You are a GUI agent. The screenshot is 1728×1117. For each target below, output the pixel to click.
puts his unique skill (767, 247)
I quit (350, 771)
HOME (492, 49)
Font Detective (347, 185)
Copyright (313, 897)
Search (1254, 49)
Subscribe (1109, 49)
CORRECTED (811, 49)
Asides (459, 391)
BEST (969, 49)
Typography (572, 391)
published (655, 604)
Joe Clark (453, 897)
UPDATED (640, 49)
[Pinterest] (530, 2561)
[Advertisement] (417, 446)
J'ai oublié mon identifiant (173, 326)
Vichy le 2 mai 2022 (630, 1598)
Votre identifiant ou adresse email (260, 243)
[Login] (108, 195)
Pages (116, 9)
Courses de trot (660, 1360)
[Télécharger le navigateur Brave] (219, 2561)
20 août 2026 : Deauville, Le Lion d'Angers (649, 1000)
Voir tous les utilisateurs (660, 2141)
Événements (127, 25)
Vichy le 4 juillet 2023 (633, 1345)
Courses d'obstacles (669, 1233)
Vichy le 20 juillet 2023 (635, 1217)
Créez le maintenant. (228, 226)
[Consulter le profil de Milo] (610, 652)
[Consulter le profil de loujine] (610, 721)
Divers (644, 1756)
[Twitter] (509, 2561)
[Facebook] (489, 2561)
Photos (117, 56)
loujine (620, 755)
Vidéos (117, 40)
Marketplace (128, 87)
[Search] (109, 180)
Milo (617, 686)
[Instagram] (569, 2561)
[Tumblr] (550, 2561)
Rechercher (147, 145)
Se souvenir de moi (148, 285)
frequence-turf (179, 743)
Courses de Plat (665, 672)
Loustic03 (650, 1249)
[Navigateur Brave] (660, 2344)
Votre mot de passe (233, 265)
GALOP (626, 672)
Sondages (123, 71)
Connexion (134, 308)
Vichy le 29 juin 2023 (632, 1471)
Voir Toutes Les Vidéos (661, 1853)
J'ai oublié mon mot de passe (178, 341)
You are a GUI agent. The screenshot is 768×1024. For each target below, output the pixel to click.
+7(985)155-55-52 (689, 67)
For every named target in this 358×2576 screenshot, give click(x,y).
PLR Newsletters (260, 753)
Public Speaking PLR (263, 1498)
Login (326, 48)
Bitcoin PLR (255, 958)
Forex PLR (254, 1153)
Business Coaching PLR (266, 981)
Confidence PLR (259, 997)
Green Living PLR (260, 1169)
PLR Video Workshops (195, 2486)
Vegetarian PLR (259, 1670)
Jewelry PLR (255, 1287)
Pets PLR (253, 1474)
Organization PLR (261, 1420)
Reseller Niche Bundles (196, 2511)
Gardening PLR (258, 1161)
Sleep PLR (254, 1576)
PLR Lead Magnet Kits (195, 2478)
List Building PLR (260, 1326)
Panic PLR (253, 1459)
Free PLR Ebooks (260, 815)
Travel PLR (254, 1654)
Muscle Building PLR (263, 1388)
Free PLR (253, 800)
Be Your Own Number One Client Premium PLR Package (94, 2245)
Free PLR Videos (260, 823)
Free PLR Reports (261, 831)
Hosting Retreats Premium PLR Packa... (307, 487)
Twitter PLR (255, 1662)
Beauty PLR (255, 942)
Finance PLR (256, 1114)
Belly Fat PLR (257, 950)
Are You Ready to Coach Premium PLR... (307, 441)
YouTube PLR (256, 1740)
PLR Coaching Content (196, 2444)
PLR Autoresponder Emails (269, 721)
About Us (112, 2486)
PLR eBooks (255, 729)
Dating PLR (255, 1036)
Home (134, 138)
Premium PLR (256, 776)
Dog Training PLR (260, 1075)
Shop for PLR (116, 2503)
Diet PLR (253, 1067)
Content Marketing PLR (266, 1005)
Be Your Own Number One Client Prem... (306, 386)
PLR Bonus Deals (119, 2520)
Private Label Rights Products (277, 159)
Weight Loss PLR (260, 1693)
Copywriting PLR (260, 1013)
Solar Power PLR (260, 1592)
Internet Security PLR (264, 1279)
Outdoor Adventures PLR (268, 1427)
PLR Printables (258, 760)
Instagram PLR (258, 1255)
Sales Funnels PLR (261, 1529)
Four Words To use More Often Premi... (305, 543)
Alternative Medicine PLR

> _Assignment_
Retype the lines from the one containing "Beauty PLR (255, 942)" through the last line of the records. Leave out everything else.

> _Output below_
Beauty PLR (255, 942)
Finance PLR (256, 1114)
Belly Fat PLR (257, 950)
Are You Ready to Coach Premium PLR... (307, 441)
YouTube PLR (256, 1740)
PLR Coaching Content (196, 2444)
PLR Autoresponder Emails (269, 721)
About Us (112, 2486)
PLR eBooks (255, 729)
Dating PLR (255, 1036)
Home (134, 138)
Premium PLR (256, 776)
Dog Training PLR (260, 1075)
Shop for PLR (116, 2503)
Diet PLR (253, 1067)
Content Marketing PLR (266, 1005)
Be Your Own Number One Client Prem... (306, 386)
PLR Bonus Deals (119, 2520)
Private Label Rights Products (277, 159)
Weight Loss PLR (260, 1693)
Copywriting PLR (260, 1013)
Solar Power PLR (260, 1592)
Internet Security PLR (264, 1279)
Outdoor Adventures PLR (268, 1427)
PLR Printables (258, 760)
Instagram PLR (258, 1255)
Sales Funnels PLR (261, 1529)
Four Words To use More Often Premi... (305, 543)
Alternative Medicine PLR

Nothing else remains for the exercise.